Task prompt — Update the entries below so that every "computer-use agent" reads "desktop agent" instead, and leave all other text unchanged.

Entries for locating words and elements:
[BEGIN]

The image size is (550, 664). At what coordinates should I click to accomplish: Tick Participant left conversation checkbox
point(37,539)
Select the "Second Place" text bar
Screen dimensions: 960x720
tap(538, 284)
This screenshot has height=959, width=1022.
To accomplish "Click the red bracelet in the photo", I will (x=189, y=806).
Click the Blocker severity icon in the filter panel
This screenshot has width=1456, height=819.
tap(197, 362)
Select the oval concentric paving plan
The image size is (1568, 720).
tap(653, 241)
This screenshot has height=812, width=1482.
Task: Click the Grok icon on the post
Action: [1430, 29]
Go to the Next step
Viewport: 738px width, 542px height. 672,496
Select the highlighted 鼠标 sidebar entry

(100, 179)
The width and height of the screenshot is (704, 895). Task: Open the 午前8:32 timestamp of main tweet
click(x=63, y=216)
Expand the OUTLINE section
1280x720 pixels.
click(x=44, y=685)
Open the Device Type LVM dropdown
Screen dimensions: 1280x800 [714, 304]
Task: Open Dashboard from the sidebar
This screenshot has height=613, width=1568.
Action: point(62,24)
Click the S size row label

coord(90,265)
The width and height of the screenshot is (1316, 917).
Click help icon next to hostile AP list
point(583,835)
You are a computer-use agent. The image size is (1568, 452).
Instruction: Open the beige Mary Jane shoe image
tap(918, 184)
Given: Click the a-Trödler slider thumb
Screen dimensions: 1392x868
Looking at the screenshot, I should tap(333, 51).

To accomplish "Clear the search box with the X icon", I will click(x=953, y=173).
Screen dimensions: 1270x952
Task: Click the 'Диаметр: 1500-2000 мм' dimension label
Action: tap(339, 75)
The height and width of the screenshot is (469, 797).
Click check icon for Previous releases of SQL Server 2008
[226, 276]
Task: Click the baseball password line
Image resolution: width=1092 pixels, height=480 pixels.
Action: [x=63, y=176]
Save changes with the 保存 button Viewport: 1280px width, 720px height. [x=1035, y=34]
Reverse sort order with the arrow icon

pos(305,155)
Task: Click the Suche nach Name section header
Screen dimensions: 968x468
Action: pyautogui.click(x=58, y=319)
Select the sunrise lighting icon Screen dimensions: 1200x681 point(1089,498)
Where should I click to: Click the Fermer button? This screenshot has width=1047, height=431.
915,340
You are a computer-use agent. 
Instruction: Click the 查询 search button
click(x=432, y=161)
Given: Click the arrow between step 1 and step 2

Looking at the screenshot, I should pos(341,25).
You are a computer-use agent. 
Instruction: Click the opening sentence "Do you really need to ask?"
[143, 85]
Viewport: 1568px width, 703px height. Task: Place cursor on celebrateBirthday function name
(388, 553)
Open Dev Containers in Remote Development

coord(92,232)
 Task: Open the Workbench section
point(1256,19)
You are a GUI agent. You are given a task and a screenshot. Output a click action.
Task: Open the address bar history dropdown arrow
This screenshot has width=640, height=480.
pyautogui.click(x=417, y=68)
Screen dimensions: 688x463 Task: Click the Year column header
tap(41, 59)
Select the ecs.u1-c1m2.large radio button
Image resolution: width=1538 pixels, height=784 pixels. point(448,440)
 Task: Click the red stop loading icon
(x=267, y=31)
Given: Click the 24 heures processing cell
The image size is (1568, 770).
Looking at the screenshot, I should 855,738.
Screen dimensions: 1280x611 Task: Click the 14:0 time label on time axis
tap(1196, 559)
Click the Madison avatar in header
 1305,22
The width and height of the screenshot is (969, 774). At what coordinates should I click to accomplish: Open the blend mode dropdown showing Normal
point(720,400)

[END]

Answer —
The image size is (550, 664). At what coordinates should I click to accomplish: Tick Participant left conversation checkbox
point(37,539)
Select the "Second Place" text bar
Screen dimensions: 960x720
tap(538, 284)
This screenshot has height=959, width=1022.
To accomplish "Click the red bracelet in the photo", I will (x=189, y=806).
Click the Blocker severity icon in the filter panel
This screenshot has width=1456, height=819.
tap(197, 362)
Select the oval concentric paving plan
The image size is (1568, 720).
tap(653, 241)
This screenshot has height=812, width=1482.
Task: Click the Grok icon on the post
Action: [1430, 29]
Go to the Next step
Viewport: 738px width, 542px height. 672,496
Select the highlighted 鼠标 sidebar entry

(100, 179)
The width and height of the screenshot is (704, 895). Task: Open the 午前8:32 timestamp of main tweet
click(x=63, y=216)
Expand the OUTLINE section
1280x720 pixels.
click(x=44, y=685)
Open the Device Type LVM dropdown
Screen dimensions: 1280x800 [714, 304]
Task: Open Dashboard from the sidebar
This screenshot has height=613, width=1568.
Action: point(62,24)
Click the S size row label

coord(90,265)
The width and height of the screenshot is (1316, 917).
Click help icon next to hostile AP list
point(583,835)
You are a desktop agent. The image size is (1568, 452).
Instruction: Open the beige Mary Jane shoe image
tap(918, 184)
Given: Click the a-Trödler slider thumb
Screen dimensions: 1392x868
Looking at the screenshot, I should tap(333, 51).

To accomplish "Clear the search box with the X icon", I will click(x=953, y=173).
Screen dimensions: 1270x952
Task: Click the 'Диаметр: 1500-2000 мм' dimension label
Action: tap(339, 75)
The height and width of the screenshot is (469, 797).
Click check icon for Previous releases of SQL Server 2008
[226, 276]
Task: Click the baseball password line
Image resolution: width=1092 pixels, height=480 pixels.
Action: [x=63, y=176]
Save changes with the 保存 button Viewport: 1280px width, 720px height. [x=1035, y=34]
Reverse sort order with the arrow icon

pos(305,155)
Task: Click the Suche nach Name section header
Screen dimensions: 968x468
Action: pyautogui.click(x=58, y=319)
Select the sunrise lighting icon Screen dimensions: 1200x681 point(1089,498)
Where should I click to: Click the Fermer button? This screenshot has width=1047, height=431.
915,340
You are a desktop agent. 
Instruction: Click the 查询 search button
click(x=432, y=161)
Given: Click the arrow between step 1 and step 2

Looking at the screenshot, I should pos(341,25).
You are a desktop agent. 
Instruction: Click the opening sentence "Do you really need to ask?"
[143, 85]
Viewport: 1568px width, 703px height. Task: Place cursor on celebrateBirthday function name
(388, 553)
Open Dev Containers in Remote Development

coord(92,232)
 Task: Open the Workbench section
point(1256,19)
You are a GUI agent. You are given a task and a screenshot. Output a click action.
Task: Open the address bar history dropdown arrow
This screenshot has width=640, height=480.
pyautogui.click(x=417, y=68)
Screen dimensions: 688x463 Task: Click the Year column header
tap(41, 59)
Select the ecs.u1-c1m2.large radio button
Image resolution: width=1538 pixels, height=784 pixels. point(448,440)
 Task: Click the red stop loading icon
(x=267, y=31)
Given: Click the 24 heures processing cell
The image size is (1568, 770).
Looking at the screenshot, I should 855,738.
Screen dimensions: 1280x611 Task: Click the 14:0 time label on time axis
tap(1196, 559)
Click the Madison avatar in header
 1305,22
The width and height of the screenshot is (969, 774). At what coordinates should I click to accomplish: Open the blend mode dropdown showing Normal
point(720,400)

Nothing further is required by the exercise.